El 17 de febrero de 1848, en una Italia todavía no unificada, “los valdenses son bienvenidos a disfrutar de todos los derechos civiles y políticos de nuestros súbditos, a asistir a las escuelas dentro y fuera de la Universidad, y acceder a los grados académicos.” Así lo dicen las Cartas Patentes que firma entonces Carlos Alberto, “Rey de Cerdeña, Chipre y Jerusalén, Duque de Saboya, Génova, etc. etc. (sic) Príncipe de Piemonte ecc.ecc. (sic también). Fue en 1848. El pueblo valdense llevaba siglos de persecución y aislamiento en lo que la historiografía llama “el ghetto alpino”.

Una bienvenida semejante reciben quienes pertenecen a la comunidad judía.

Por supuesto que lo celebramos. Tenemos motivos como valdenses para quienes el 17 de febrero es una fecha clave, pero mucho más tenemos como seres humanos cuando a un pedacito de nuestra sociedad le son reconocidos derechos que nunca debieron ser negados. Uno tiene entonces la sensación de que aunque sea en pequeña medida, la conciencia humana ha dado un salto adelante.

Lo que no podemos dejar de preguntarnos es quién tiene la autoridad para reconocer o negar derechos tan elementales como trasladarse, casarse, estudiar, trabajar o intercambiar bienes. Ésos fueron los reconocidos entonces. La sobrecarga de títulos sobre la realeza de Carlo Alberto parece responder a la pregunta y además autorizarlo a decir que “estamos de buen grado resueltos a hacerlos partícipes de todas las ventajas conciliables con las máximas generalidades de nuestra legislación.” Y como no está de buen grado para reconocer sus derechos religiosos, entonces también tiene permiso para decir que “nada es sin embargo innovado en cuanto a su culto y a las escuelas dirigidas por ellos”. Y por si quedan dudas sobre la fuente de su poder, Carlo Alberto se encarga de decir que es rey, duque y príncipe “por gracia de Dios”. Así que si de él emana su autoridad, no habrá presencia soberana que la haga cesar. Es la lógica de las viejas “teocracias” que parecían ya medio trasnochadas a mediados del siglo XIX pero eran, habían sido y aunque parezca mentira siguen siendo.

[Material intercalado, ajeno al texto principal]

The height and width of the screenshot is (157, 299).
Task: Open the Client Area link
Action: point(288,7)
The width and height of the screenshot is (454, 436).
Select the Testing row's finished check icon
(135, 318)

Quienes recibimos ya de regalo aquel reconocimiento de derechos tenemos hoy un doble compromiso. Por un lado el de levantar la voz en defensa de quienes todavía tienen negados derechos tan humanamente elementales que hacen a su propia identidad. Por otro tenemos la obligación de cuestionar a quienes, invocando el nombre de Dios en vano, despiertan el espíritu por momentos aletargado de aquellas teocracias pero siempre dispuesto a despertar.

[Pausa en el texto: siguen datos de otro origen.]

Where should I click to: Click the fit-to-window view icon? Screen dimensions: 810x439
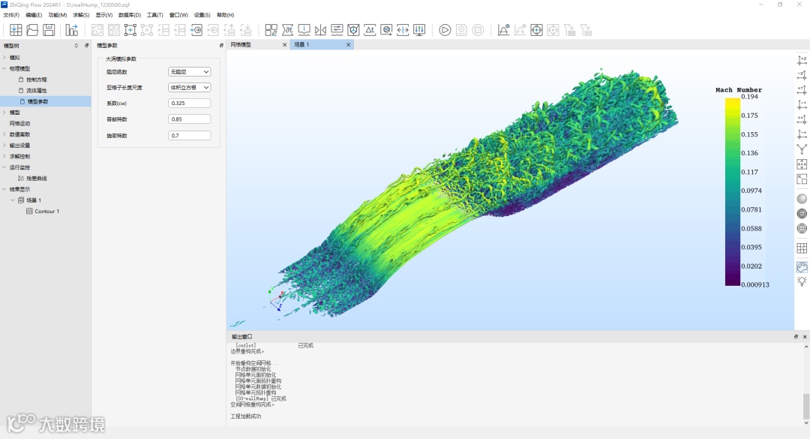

En declaraciones a la cadena CNN, hablando de las poblaciones aborígenes que viven en la Amazonia, el 24 de enero de 2020, el presidente de Brasil decía: “El indio ha cambiado, está evolucionando y convirtiéndose cada vez más en un ser humano como nosotros” “Lo que queremos es integrarlo a la sociedad para que pueda ser dueño de su tierra”.

Más allá de su discutible concepto de evolución, él, como Carlo Alberto, se entiende depositario de la potestad de determinar quién es un ser humano, quién no, quién está en vías de serlo y qué requisitos debe cumplir para eso. Como Carlo Alberto, ha dejado claro más de una vez que entiende ejercer el poder por gracia de Dios. A afirmar esa convicción han contribuido entre otros tantos gestos su mediático bautismo en el río Jordan durante su carrera a la presidencia y su lema “Brasil por encima de todos, Dios por encima de todo” de la campaña electoral que ha buscado instaurar como un dogma repetido por alumnos escolares diariamente luego del himno nacional, y muchísimos otros de no grato recuerdo.

Respecto de la Amazonia, el presidente dijo a fines de enero tener “un sueño”. No es casualidad que su sueño coincida con el propósito de las compañías mineras transnacionales de liberar tierras hoy ocupadas por población originaria para la explotación a cielo abierto lo que es catalogado como “pesadilla” por las organizaciones aborígenes que viven en la zona y por quienes luchan por el cuidado de la creación en ese lugar del mundo absolutamente vital.

Los pueblos originarios de América latina han sufrido en carne propia esos intentos de “humanización” a la fuerza y han soportado desde el siglo XV propuestas “evangelizadoras” apoyadas en la curiosa sociedad de la cruz y la espada. Para ellos el “Evangelio” muy pocas veces se tradujo como “buena noticia”, hacerlo con ellos y con otros “colectivos” avasallados es un desafío al que nos compromete la libertad que por gracia de Dios hemos recibido. La memoria de lo vivido es una herramienta que no debemos despreciar a la hora de mirar los desafíos de hoy, y los de mañana.